(Saved data entries)
────────────────────────────────────────

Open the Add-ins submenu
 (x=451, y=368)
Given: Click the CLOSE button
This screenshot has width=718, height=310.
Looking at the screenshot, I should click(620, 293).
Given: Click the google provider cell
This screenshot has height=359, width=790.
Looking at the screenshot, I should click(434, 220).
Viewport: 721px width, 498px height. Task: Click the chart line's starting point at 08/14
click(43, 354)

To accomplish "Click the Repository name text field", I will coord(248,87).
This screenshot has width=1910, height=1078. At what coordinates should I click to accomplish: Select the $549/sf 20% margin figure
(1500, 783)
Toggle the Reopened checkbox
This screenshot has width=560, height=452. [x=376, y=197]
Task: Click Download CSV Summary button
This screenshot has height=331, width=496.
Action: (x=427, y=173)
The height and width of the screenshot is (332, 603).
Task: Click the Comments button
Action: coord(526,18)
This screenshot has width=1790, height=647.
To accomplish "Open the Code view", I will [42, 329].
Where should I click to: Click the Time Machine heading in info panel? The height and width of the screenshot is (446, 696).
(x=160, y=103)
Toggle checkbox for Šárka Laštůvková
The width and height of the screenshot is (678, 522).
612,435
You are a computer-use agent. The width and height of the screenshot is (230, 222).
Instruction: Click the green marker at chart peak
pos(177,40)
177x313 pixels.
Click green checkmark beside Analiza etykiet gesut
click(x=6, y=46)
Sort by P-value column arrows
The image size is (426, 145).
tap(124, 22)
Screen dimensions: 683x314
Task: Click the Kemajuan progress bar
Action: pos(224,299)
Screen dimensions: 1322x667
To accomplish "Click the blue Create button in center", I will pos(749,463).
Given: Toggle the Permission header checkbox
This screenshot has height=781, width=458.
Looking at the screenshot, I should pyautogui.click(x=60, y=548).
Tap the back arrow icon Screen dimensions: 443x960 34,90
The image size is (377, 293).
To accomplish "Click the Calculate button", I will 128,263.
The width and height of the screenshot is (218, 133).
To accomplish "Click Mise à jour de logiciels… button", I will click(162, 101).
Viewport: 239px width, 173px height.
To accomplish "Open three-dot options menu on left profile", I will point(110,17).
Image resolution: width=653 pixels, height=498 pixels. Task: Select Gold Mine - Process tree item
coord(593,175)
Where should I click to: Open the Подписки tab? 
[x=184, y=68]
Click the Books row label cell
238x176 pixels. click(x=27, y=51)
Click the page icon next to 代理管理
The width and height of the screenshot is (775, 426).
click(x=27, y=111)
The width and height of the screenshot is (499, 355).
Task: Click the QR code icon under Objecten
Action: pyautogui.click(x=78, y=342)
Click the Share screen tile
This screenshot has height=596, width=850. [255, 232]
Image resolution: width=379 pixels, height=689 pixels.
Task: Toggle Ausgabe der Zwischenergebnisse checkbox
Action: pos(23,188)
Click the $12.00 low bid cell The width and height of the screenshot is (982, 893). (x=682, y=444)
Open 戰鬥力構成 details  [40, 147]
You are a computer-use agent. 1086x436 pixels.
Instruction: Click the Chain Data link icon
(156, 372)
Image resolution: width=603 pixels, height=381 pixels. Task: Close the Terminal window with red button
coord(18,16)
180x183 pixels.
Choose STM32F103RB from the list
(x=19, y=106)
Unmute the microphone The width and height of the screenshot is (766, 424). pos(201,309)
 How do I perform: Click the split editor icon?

────────────────────────────────────────

[WORK ITEM]:
Your answer should be the lines from the one containing "Unmute the microphone" through the end of the records, both included, output exactly and with nothing added.

[EXERCISE SOLUTION]:
Unmute the microphone The width and height of the screenshot is (766, 424). pos(201,309)
 How do I perform: Click the split editor icon?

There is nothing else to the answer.